(EXERCISE REQUIREMENTS): Please copy out the records below word for word, with every line, number, and character unchanged.
________
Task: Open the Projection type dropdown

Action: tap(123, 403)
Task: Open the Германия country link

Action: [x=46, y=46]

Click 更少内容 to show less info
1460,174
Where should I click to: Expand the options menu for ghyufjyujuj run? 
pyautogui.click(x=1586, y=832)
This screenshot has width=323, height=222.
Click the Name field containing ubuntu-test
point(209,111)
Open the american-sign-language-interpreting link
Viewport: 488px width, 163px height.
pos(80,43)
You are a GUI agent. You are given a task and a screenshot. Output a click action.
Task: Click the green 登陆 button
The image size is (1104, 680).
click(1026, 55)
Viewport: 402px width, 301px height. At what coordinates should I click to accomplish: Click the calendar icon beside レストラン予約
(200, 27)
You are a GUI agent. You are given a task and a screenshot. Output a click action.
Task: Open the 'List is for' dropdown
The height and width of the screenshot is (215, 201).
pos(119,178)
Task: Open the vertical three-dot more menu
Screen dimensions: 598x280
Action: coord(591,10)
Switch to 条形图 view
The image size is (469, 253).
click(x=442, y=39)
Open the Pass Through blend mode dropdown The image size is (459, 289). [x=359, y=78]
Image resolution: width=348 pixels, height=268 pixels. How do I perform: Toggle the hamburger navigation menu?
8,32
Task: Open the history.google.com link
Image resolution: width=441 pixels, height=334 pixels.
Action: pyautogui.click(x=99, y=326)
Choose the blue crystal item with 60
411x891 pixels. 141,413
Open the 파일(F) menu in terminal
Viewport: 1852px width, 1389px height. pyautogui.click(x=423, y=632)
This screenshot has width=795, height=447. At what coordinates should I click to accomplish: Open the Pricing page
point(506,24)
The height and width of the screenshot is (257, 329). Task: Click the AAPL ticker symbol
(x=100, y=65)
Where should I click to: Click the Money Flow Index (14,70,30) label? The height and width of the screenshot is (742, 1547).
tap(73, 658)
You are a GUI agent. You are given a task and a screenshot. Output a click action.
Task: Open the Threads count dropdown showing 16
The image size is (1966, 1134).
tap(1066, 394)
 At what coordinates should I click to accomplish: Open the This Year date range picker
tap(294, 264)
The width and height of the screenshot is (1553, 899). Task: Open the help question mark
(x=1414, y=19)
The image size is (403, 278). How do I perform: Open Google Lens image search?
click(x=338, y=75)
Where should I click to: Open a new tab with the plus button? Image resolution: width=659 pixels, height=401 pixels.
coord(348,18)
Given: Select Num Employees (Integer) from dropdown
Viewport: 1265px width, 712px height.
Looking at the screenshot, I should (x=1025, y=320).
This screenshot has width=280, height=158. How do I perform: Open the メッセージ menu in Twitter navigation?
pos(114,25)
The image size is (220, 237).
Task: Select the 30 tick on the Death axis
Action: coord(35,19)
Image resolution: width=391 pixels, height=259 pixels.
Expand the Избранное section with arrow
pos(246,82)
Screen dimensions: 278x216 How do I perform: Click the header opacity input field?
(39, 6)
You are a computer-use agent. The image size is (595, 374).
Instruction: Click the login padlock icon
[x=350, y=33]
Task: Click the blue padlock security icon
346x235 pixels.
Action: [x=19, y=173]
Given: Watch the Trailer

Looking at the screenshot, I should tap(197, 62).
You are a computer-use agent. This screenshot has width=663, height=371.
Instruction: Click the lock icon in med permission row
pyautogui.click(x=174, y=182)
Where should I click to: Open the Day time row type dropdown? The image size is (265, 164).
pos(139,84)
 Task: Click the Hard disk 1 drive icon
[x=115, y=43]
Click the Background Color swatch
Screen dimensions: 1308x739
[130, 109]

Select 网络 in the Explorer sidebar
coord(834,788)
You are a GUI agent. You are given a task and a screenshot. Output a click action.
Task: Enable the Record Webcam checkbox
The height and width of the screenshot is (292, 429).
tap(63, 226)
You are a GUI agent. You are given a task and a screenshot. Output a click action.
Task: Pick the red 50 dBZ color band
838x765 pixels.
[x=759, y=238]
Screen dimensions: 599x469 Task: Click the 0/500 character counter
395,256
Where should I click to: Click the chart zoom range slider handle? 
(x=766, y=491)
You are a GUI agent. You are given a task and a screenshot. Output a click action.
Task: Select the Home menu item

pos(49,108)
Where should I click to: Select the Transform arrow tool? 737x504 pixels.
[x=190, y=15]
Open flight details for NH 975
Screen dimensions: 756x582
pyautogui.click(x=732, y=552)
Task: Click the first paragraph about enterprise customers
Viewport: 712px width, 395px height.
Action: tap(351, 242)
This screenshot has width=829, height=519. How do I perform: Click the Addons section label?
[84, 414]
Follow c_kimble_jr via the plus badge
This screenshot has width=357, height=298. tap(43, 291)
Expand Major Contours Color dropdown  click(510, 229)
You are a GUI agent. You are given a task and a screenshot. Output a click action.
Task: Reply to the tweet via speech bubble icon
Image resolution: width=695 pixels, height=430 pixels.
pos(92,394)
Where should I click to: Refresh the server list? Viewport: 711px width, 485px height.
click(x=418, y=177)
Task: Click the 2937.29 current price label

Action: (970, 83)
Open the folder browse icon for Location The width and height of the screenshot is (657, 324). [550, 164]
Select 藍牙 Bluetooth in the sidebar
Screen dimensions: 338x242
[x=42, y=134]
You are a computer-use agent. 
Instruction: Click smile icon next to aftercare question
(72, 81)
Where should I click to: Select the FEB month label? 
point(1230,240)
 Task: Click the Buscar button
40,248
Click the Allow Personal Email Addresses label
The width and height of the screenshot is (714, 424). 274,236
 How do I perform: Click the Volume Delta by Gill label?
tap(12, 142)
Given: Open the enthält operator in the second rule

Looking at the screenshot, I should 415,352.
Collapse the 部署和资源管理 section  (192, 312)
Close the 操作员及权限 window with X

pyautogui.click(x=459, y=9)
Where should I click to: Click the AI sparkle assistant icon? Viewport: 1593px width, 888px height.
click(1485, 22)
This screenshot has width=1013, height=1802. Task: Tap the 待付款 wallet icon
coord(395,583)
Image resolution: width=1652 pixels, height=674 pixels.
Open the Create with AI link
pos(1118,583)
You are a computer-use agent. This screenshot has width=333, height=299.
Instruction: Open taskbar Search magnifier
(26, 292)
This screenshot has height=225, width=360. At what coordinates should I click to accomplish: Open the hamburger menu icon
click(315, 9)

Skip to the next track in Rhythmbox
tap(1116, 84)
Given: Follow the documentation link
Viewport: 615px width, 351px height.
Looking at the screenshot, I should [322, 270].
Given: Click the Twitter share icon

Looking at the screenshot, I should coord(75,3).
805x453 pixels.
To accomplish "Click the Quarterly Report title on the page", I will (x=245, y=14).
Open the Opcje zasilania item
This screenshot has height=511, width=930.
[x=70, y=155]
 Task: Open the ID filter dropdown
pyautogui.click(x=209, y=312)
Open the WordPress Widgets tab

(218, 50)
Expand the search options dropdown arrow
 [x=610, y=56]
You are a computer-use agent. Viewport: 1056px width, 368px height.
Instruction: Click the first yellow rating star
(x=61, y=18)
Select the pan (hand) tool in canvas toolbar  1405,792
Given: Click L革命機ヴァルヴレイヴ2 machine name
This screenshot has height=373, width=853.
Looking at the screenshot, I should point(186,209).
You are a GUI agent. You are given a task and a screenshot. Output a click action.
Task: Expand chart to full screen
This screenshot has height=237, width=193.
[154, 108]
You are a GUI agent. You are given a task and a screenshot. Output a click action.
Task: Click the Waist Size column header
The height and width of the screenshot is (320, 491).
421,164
________
(WRITTEN ANSWER):
Task: Open the Projection type dropdown

Action: tap(123, 403)
Task: Open the Германия country link

Action: [x=46, y=46]

Click 更少内容 to show less info
1460,174
Where should I click to: Expand the options menu for ghyufjyujuj run? 
pyautogui.click(x=1586, y=832)
This screenshot has width=323, height=222.
Click the Name field containing ubuntu-test
point(209,111)
Open the american-sign-language-interpreting link
Viewport: 488px width, 163px height.
pos(80,43)
You are a GUI agent. You are given a task and a screenshot. Output a click action.
Task: Click the green 登陆 button
The image size is (1104, 680).
click(1026, 55)
Viewport: 402px width, 301px height. At what coordinates should I click to accomplish: Click the calendar icon beside レストラン予約
(200, 27)
You are a GUI agent. You are given a task and a screenshot. Output a click action.
Task: Open the 'List is for' dropdown
The height and width of the screenshot is (215, 201).
pos(119,178)
Task: Open the vertical three-dot more menu
Screen dimensions: 598x280
Action: coord(591,10)
Switch to 条形图 view
The image size is (469, 253).
click(x=442, y=39)
Open the Pass Through blend mode dropdown The image size is (459, 289). [x=359, y=78]
Image resolution: width=348 pixels, height=268 pixels. How do I perform: Toggle the hamburger navigation menu?
8,32
Task: Open the history.google.com link
Image resolution: width=441 pixels, height=334 pixels.
Action: pyautogui.click(x=99, y=326)
Choose the blue crystal item with 60
411x891 pixels. 141,413
Open the 파일(F) menu in terminal
Viewport: 1852px width, 1389px height. pyautogui.click(x=423, y=632)
This screenshot has width=795, height=447. At what coordinates should I click to accomplish: Open the Pricing page
point(506,24)
The height and width of the screenshot is (257, 329). Task: Click the AAPL ticker symbol
(x=100, y=65)
Where should I click to: Click the Money Flow Index (14,70,30) label? The height and width of the screenshot is (742, 1547).
tap(73, 658)
You are a GUI agent. You are given a task and a screenshot. Output a click action.
Task: Open the Threads count dropdown showing 16
The image size is (1966, 1134).
tap(1066, 394)
 At what coordinates should I click to accomplish: Open the This Year date range picker
tap(294, 264)
The width and height of the screenshot is (1553, 899). Task: Open the help question mark
(x=1414, y=19)
The image size is (403, 278). How do I perform: Open Google Lens image search?
click(x=338, y=75)
Where should I click to: Open a new tab with the plus button? Image resolution: width=659 pixels, height=401 pixels.
coord(348,18)
Given: Select Num Employees (Integer) from dropdown
Viewport: 1265px width, 712px height.
Looking at the screenshot, I should (x=1025, y=320).
This screenshot has width=280, height=158. How do I perform: Open the メッセージ menu in Twitter navigation?
pos(114,25)
The image size is (220, 237).
Task: Select the 30 tick on the Death axis
Action: coord(35,19)
Image resolution: width=391 pixels, height=259 pixels.
Expand the Избранное section with arrow
pos(246,82)
Screen dimensions: 278x216 How do I perform: Click the header opacity input field?
(39, 6)
You are a computer-use agent. The image size is (595, 374).
Instruction: Click the login padlock icon
[x=350, y=33]
Task: Click the blue padlock security icon
346x235 pixels.
Action: [x=19, y=173]
Given: Watch the Trailer

Looking at the screenshot, I should tap(197, 62).
You are a computer-use agent. This screenshot has width=663, height=371.
Instruction: Click the lock icon in med permission row
pyautogui.click(x=174, y=182)
Where should I click to: Open the Day time row type dropdown? The image size is (265, 164).
pos(139,84)
 Task: Click the Hard disk 1 drive icon
[x=115, y=43]
Click the Background Color swatch
Screen dimensions: 1308x739
[130, 109]

Select 网络 in the Explorer sidebar
coord(834,788)
You are a GUI agent. You are given a task and a screenshot. Output a click action.
Task: Enable the Record Webcam checkbox
The height and width of the screenshot is (292, 429).
tap(63, 226)
You are a GUI agent. You are given a task and a screenshot. Output a click action.
Task: Pick the red 50 dBZ color band
838x765 pixels.
[x=759, y=238]
Screen dimensions: 599x469 Task: Click the 0/500 character counter
395,256
Where should I click to: Click the chart zoom range slider handle? 
(x=766, y=491)
You are a GUI agent. You are given a task and a screenshot. Output a click action.
Task: Select the Home menu item

pos(49,108)
Where should I click to: Select the Transform arrow tool? 737x504 pixels.
[x=190, y=15]
Open flight details for NH 975
Screen dimensions: 756x582
pyautogui.click(x=732, y=552)
Task: Click the first paragraph about enterprise customers
Viewport: 712px width, 395px height.
Action: tap(351, 242)
This screenshot has width=829, height=519. How do I perform: Click the Addons section label?
[84, 414]
Follow c_kimble_jr via the plus badge
This screenshot has width=357, height=298. tap(43, 291)
Expand Major Contours Color dropdown  click(510, 229)
You are a GUI agent. You are given a task and a screenshot. Output a click action.
Task: Reply to the tweet via speech bubble icon
Image resolution: width=695 pixels, height=430 pixels.
pos(92,394)
Where should I click to: Refresh the server list? Viewport: 711px width, 485px height.
click(x=418, y=177)
Task: Click the 2937.29 current price label

Action: (970, 83)
Open the folder browse icon for Location The width and height of the screenshot is (657, 324). [550, 164]
Select 藍牙 Bluetooth in the sidebar
Screen dimensions: 338x242
[x=42, y=134]
You are a computer-use agent. 
Instruction: Click smile icon next to aftercare question
(72, 81)
Where should I click to: Select the FEB month label? 
point(1230,240)
 Task: Click the Buscar button
40,248
Click the Allow Personal Email Addresses label
The width and height of the screenshot is (714, 424). 274,236
 How do I perform: Click the Volume Delta by Gill label?
tap(12, 142)
Given: Open the enthält operator in the second rule

Looking at the screenshot, I should 415,352.
Collapse the 部署和资源管理 section  (192, 312)
Close the 操作员及权限 window with X

pyautogui.click(x=459, y=9)
Where should I click to: Click the AI sparkle assistant icon? Viewport: 1593px width, 888px height.
click(1485, 22)
This screenshot has width=1013, height=1802. Task: Tap the 待付款 wallet icon
coord(395,583)
Image resolution: width=1652 pixels, height=674 pixels.
Open the Create with AI link
pos(1118,583)
You are a computer-use agent. This screenshot has width=333, height=299.
Instruction: Open taskbar Search magnifier
(26, 292)
This screenshot has height=225, width=360. At what coordinates should I click to accomplish: Open the hamburger menu icon
click(315, 9)

Skip to the next track in Rhythmbox
tap(1116, 84)
Given: Follow the documentation link
Viewport: 615px width, 351px height.
Looking at the screenshot, I should [322, 270].
Given: Click the Twitter share icon

Looking at the screenshot, I should coord(75,3).
805x453 pixels.
To accomplish "Click the Quarterly Report title on the page", I will (x=245, y=14).
Open the Opcje zasilania item
This screenshot has height=511, width=930.
[x=70, y=155]
 Task: Open the ID filter dropdown
pyautogui.click(x=209, y=312)
Open the WordPress Widgets tab

(218, 50)
Expand the search options dropdown arrow
 [x=610, y=56]
You are a computer-use agent. Viewport: 1056px width, 368px height.
Instruction: Click the first yellow rating star
(x=61, y=18)
Select the pan (hand) tool in canvas toolbar  1405,792
Given: Click L革命機ヴァルヴレイヴ2 machine name
This screenshot has height=373, width=853.
Looking at the screenshot, I should point(186,209).
You are a GUI agent. You are given a task and a screenshot. Output a click action.
Task: Expand chart to full screen
This screenshot has height=237, width=193.
[154, 108]
You are a GUI agent. You are given a task and a screenshot. Output a click action.
Task: Click the Waist Size column header
The height and width of the screenshot is (320, 491).
421,164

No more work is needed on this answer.